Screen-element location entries
◇ ◇ ◇ ◇ ◇ ◇ ◇

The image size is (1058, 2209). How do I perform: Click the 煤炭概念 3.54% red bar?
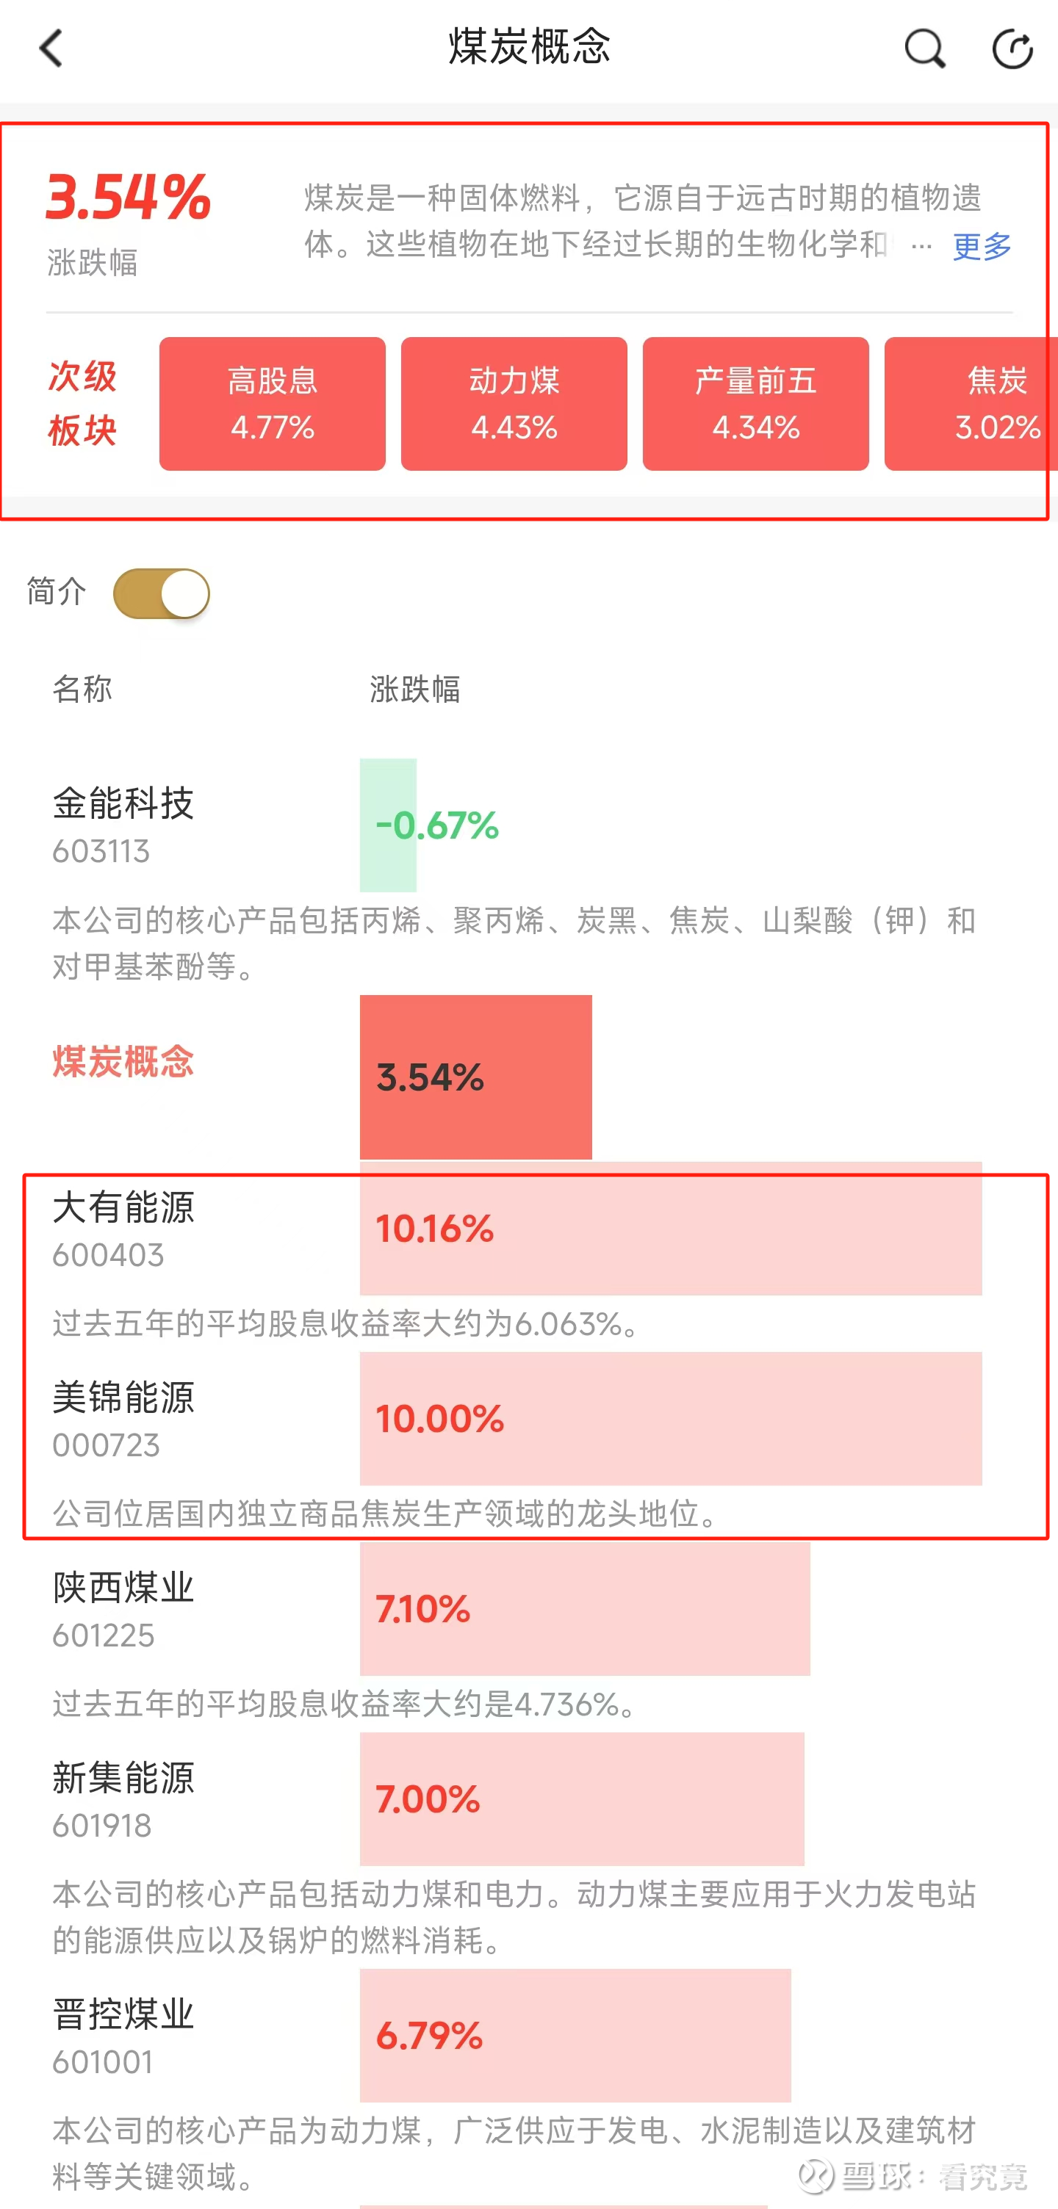[x=475, y=1077]
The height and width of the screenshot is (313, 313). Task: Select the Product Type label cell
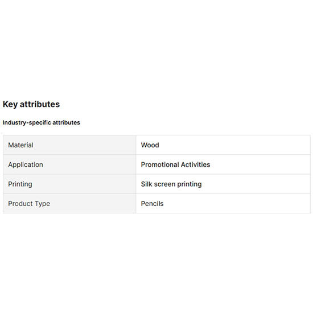pos(69,204)
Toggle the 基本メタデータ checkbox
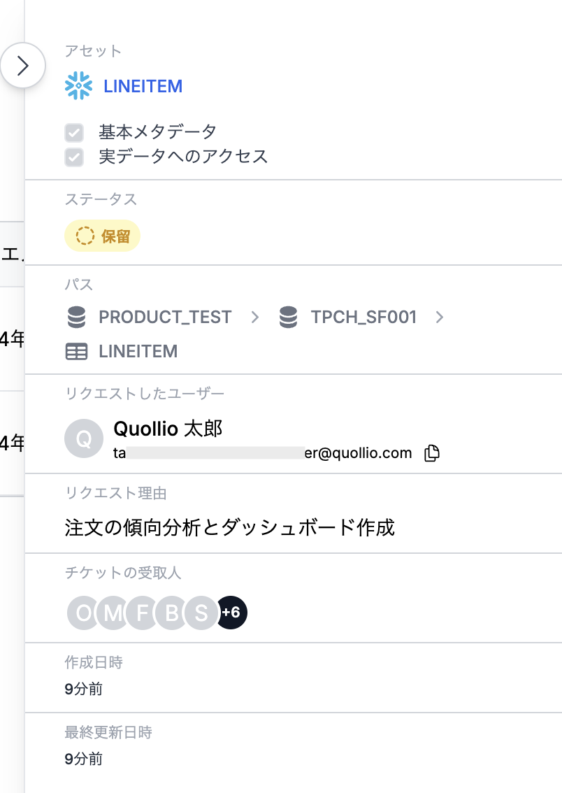The image size is (562, 793). tap(74, 132)
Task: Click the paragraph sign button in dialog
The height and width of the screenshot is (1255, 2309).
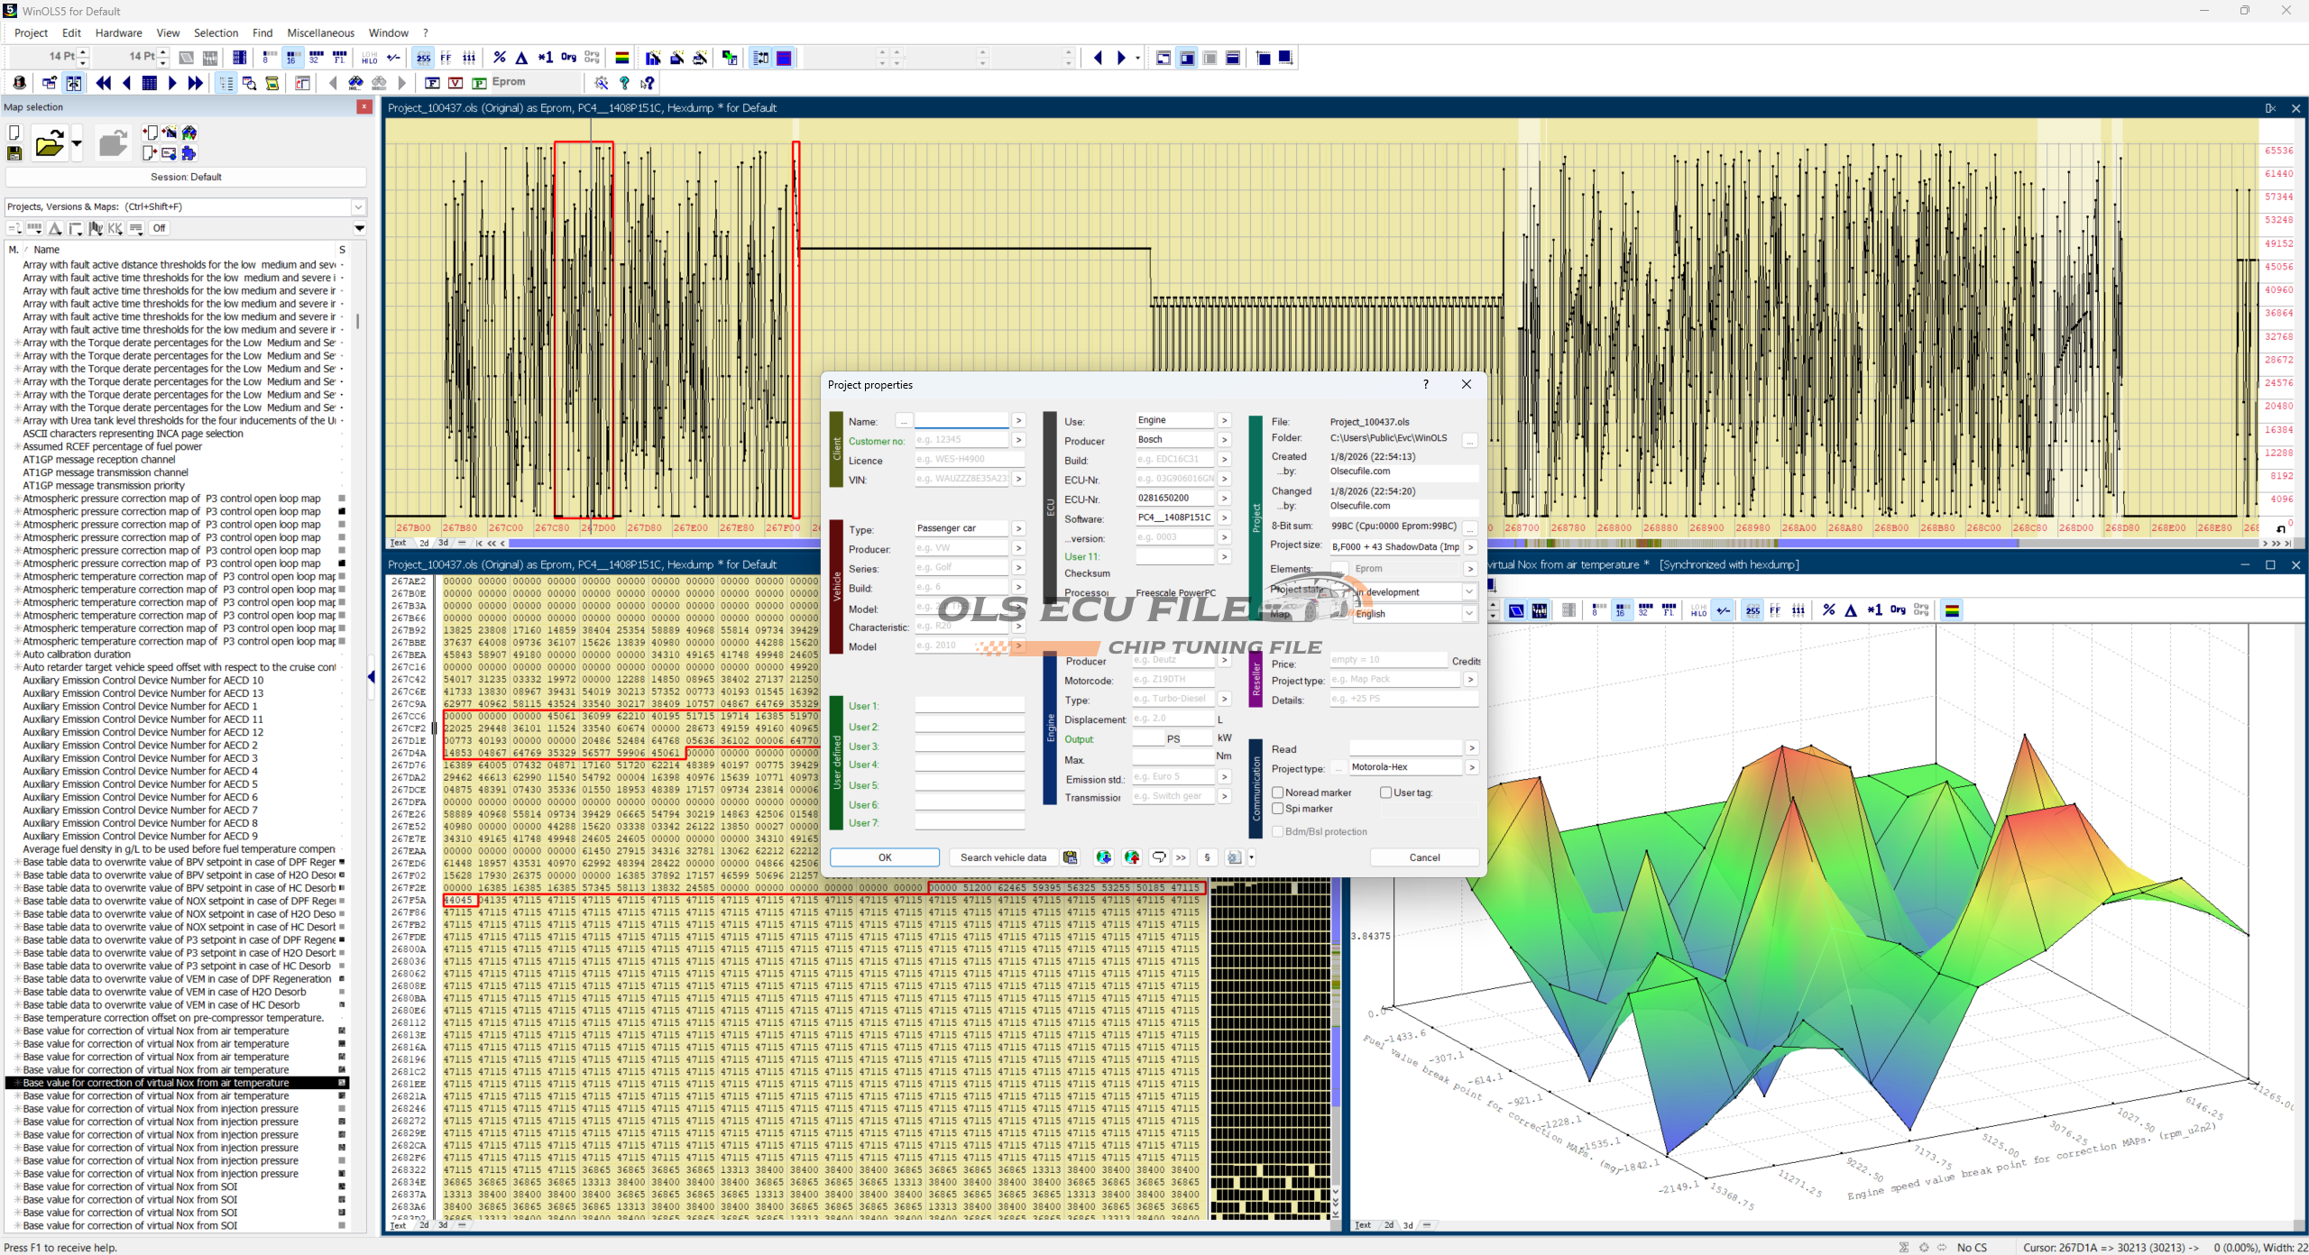Action: point(1207,857)
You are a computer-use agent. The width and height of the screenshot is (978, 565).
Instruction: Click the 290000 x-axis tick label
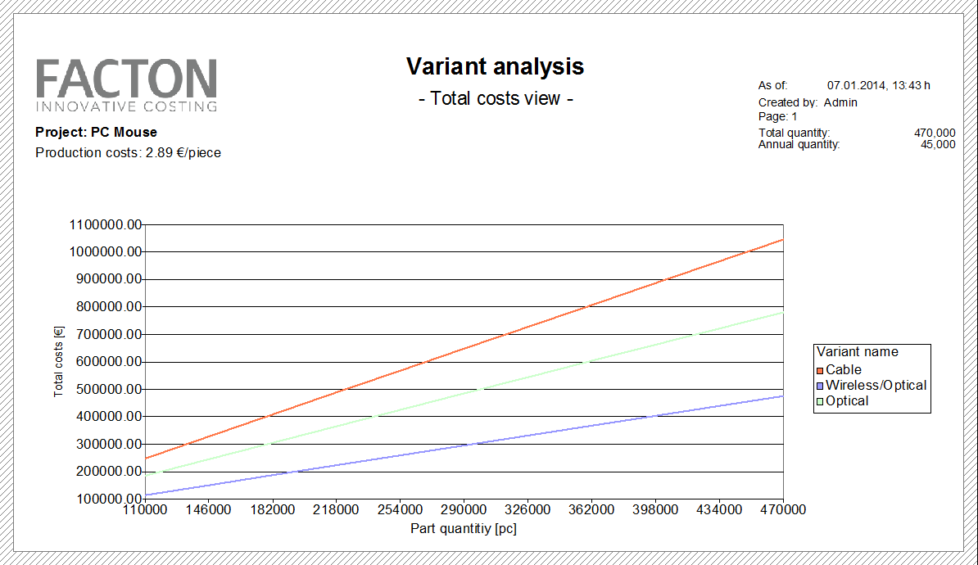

◇ ◇ ◇ ◇ ◇ ◇ ◇

Exercise prompt:
Count the lines in the entries above that contain the string "height", and give only that number.

Result of the exercise:
3